Under the Jefferson Parish Comprehensive Zoning Ordinance (CZO), Section XXII 3.B, a number of circumstances must exist before the ZAB may exercise its power to grant variances. The person seeking the variance must establish the following:
1. Surrounding property values will not be negatively affected; and
2. The variance will positively affect neighborhood prosperity and welfare; and
3. The variance will not impair light and air, increase traffic congestion or parking problems, overburden fire protection or sewerage and water services, or produce other nuisances such as odors, dust, fumes, noise or glare; and either
4. Circumstances special to the property create a demonstrable hardship for the property owner; or
5. The property owner would be deprived of rights enjoyed by neighboring property owners were the variance not be granted, but would not thereby simply be granted special privileges, nor would the variance be merely for the owner's convenience or profit.
Barreca v. Parish of Jefferson, 95-14 (La.App. 5 Cir. 4/25/95), 655 So.2d 403, 404.
The scope of judicial review of zoning matters, including the actions of any appeal board, is to look for “abuse of discretion, unreasonable exercise of the police powers, an excessive use of the power herein granted, or the denial of the right of due process, provided, further, that the right of review of a zoning ordinance shall not be limited by the foregoing.” La. R.S. 33:4721.
The record before us contains no evidence to show either hardship or that the variance is not merely for Prescott's convenience. Further, there is no evidence that such variances had been granted to other property owners; there is only a statement to that effect by Prescott. Nevertheless, the trial court's statement that such variances had been granted in the neighborhood indicates there is evidence that did not get placed properly into the record.

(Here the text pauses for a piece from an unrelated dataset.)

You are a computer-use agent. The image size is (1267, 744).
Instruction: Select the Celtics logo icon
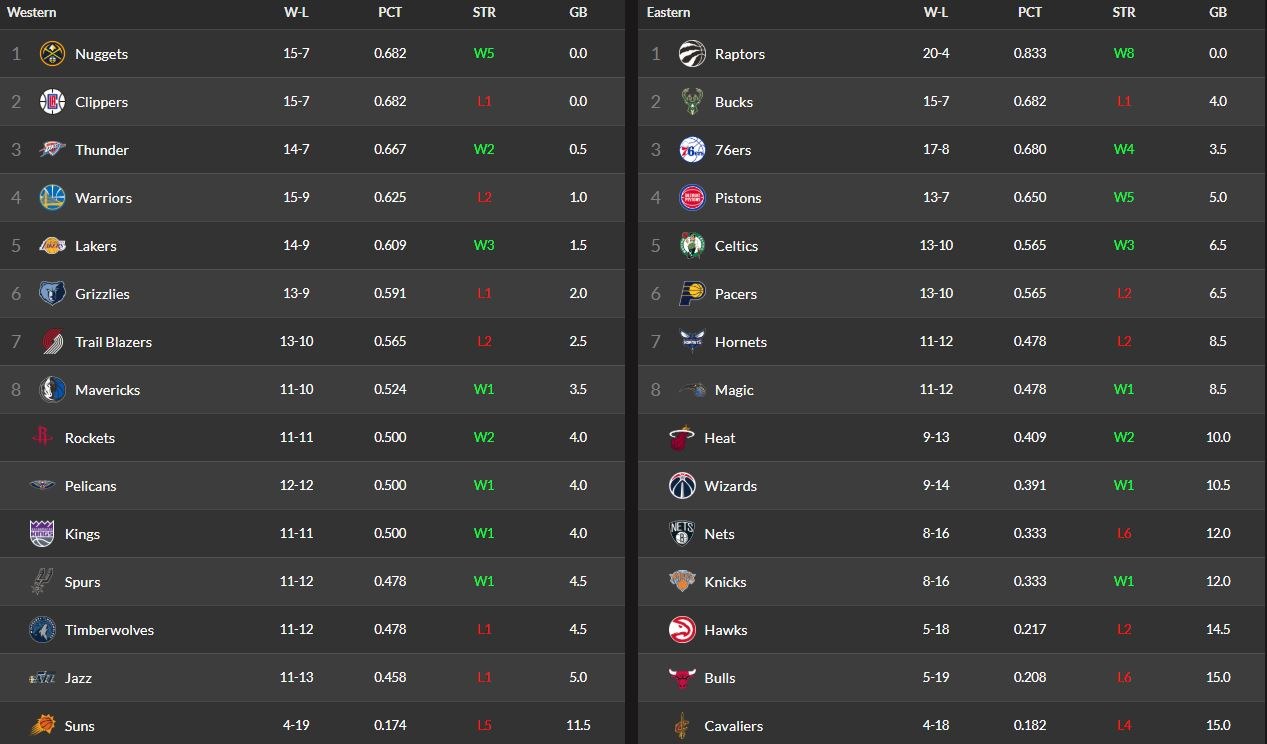691,246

An appellate court may not consider evidence which is outside the record. See La.Code Civ. P. art. 2164; Gallagher v. Gallagher, 248 La. 621, 181 So.2d 47 (La.1965). Absent such receivable evidence, it was inappropriate for the trial court to rule on the matter and, likewise, it would be improper for this Court to consider the issue. Deris v. Lee, 581 So.2d 1072, 1073 (La.App. 5 Cir.1991).
An appellate court is given the power to remand an action for proper consideration when the record is so incomplete that the court is unable to pronounce definitively on the issues presented or where the parties have failed, for whatever reason, to produce available evidence material to a proper decision. * * * It is fair and logically consistent with existing jurisprudence to remand this case for submission of additional competent evidence by the parties material to the issues raised. La.Code Civ.P. arts. 2132 and 2161.

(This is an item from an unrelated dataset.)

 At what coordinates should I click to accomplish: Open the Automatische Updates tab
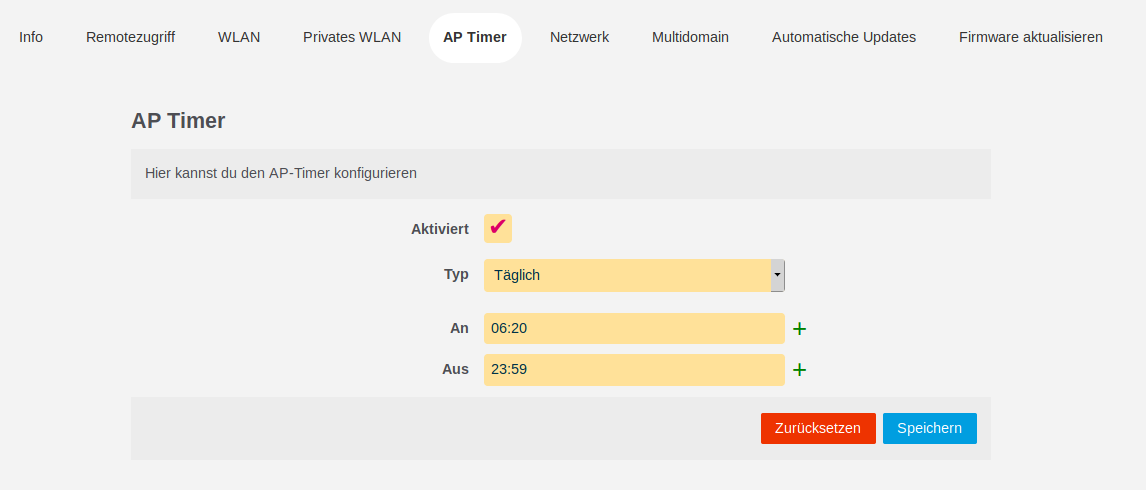click(844, 37)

Ferguson v. Joiner, 95-924 (La.App. 3 Cir. 12/13/95); 667 So.2d 1133, 1137.
We conclude the trial court erred in failing to hold a trial in this matter. The parties should have been allowed an opportunity to present evidence concerning their contentions. The trial judge's own statements indicate there is evidence to be presented which would clarify the record for us so that we may make a proper ruling.
For the foregoing reasons, the judgment of the district court is vacated and the case is remanded for new trial.
VACATED AND REMANDED.
1. The Jefferson Parish Comprehensive Zoning Ordinance (CZO) requires a single-family home to have a minimum side yard of five feet. Installation of the air conditioning equipment in Prescott's side yard would leave only a two-foot side yard.